- _Set task 1_:
Answer these questions about the Welfare to Work report summary:
(a) How many women were interviewed for the report?
(b) What two barriers to employment for single mothers does the policy fail to consider?
(c) What assumptions about clients does Welfare to Work appear to be founded on?
- _Set task 2_: Alter the Welfare to Work report summary: write out the passage from "- Single mothers" up to and including "unemployed and/or disengaged.", changing "erroneous" to "mistaken".
— Start of Extract to read —
“OUTSIDE systems control my life”: The experience of single mothers on Welfare to Work* report finds the Welfare to Work policy is not only failing to help single mothers find employment, it is increasing their financial insecurity and eroding their attempts to find work and become self-reliant. Based on interviews with 26 women from around Australia, Welfare to Work policy is failing to help single mothers find employment, increasing their financial insecurity and eroding their attempts to find work and become self-reliant. The report puts a human face to this policy, including experiences of a harsh compliance regime and inconsistent policy implementation by jobactive providers and Centrelink. It includes recommendations for policy change to improve outcomes for single mothers on Welfare to Work.
Summary of key findings
The Welfare to Work policy was designed to help single mothers achieve financial security through self-reliance and economic participation, but it does not address the fact that women are already participating in the necessary unpaid work of care. The policy does not consider the barriers that single mothers face in obtaining employment, such as lack of child care and the availability of quality part-time roles. Implementation of the policy has resulted in negative experiences for many women from Job Network Providers in the form of inconsistent interpretations of the policy and in some cases aggressive behaviour. The policy has in many cases interfered with women’s intrinsic motivation to find employment and achieve long-term financial security through tertiary education or entrepreneurial activity.
- Welfare to Work is not meeting the stated goal of improving workforce participation.
- Welfare to Work is not meeting the stated goal of self-reliance.
- Welfare to Work is not meeting the stated goal of improving financial security.
- Single mothers are being forced into making decisions which often work against the financial security and wellbeing of their households.
- Welfare to Work appears to be founded on erroneous assumptions about clients, including that they are unemployed and/or disengaged.
— End of Extract to read —
— Start of Stored rows —
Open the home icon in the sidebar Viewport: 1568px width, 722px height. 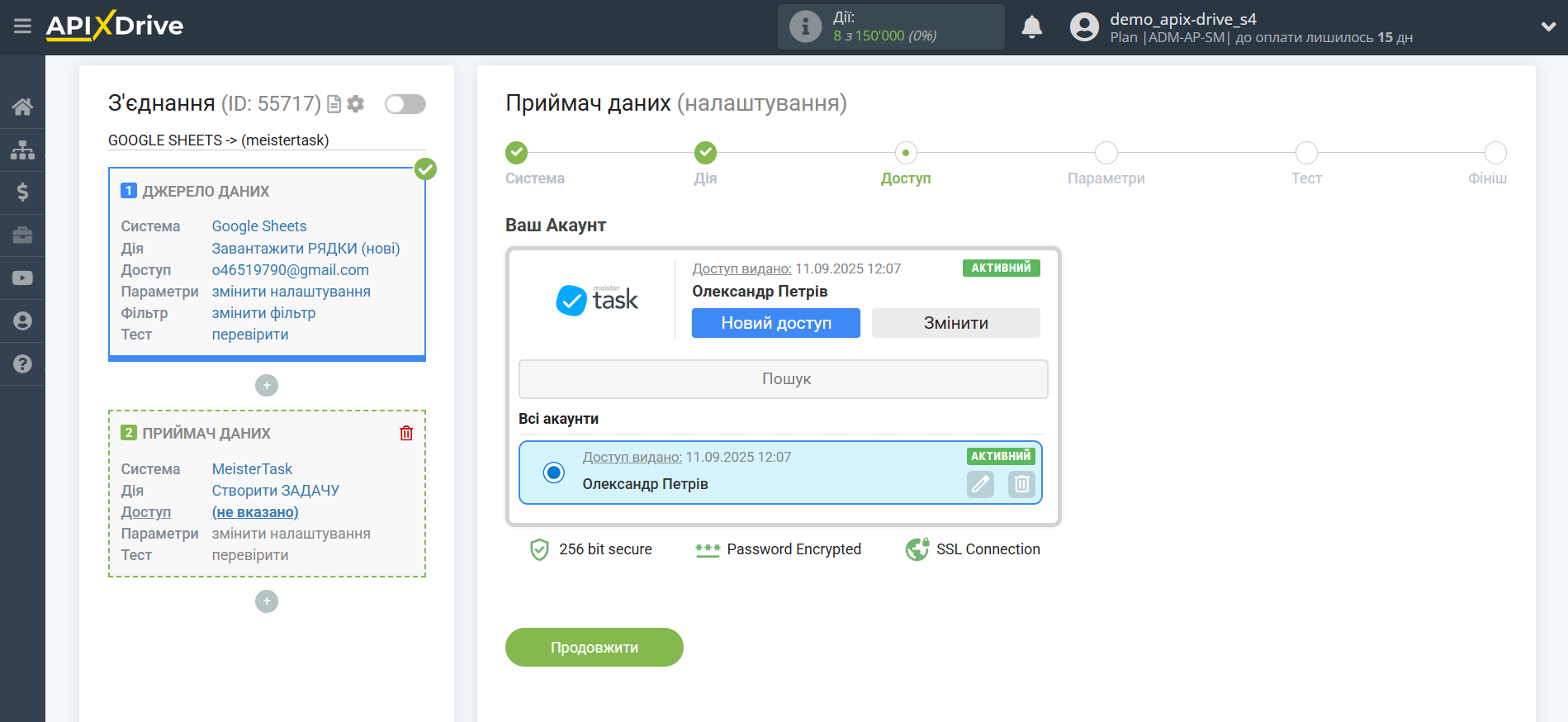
— End of Stored rows —
— Start of Stored rows —
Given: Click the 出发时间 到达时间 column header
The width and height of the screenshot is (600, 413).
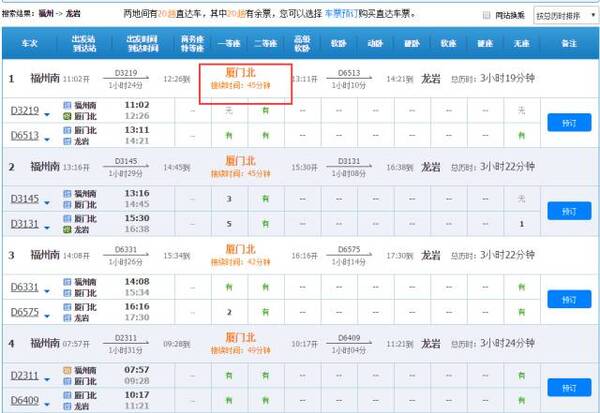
— End of Stored rows —
- _Right answer 1_:
(a) 26 women from around Australia.
(b) Lack of child care and the availability of quality part-time roles.
(c) That they are unemployed and/or disengaged.

- _Right answer 2_:
- Single mothers are being forced into making decisions which often work against the financial security and wellbeing of their households.
- Welfare to Work appears to be founded on mistaken assumptions about clients, including that they are unemployed and/or disengaged.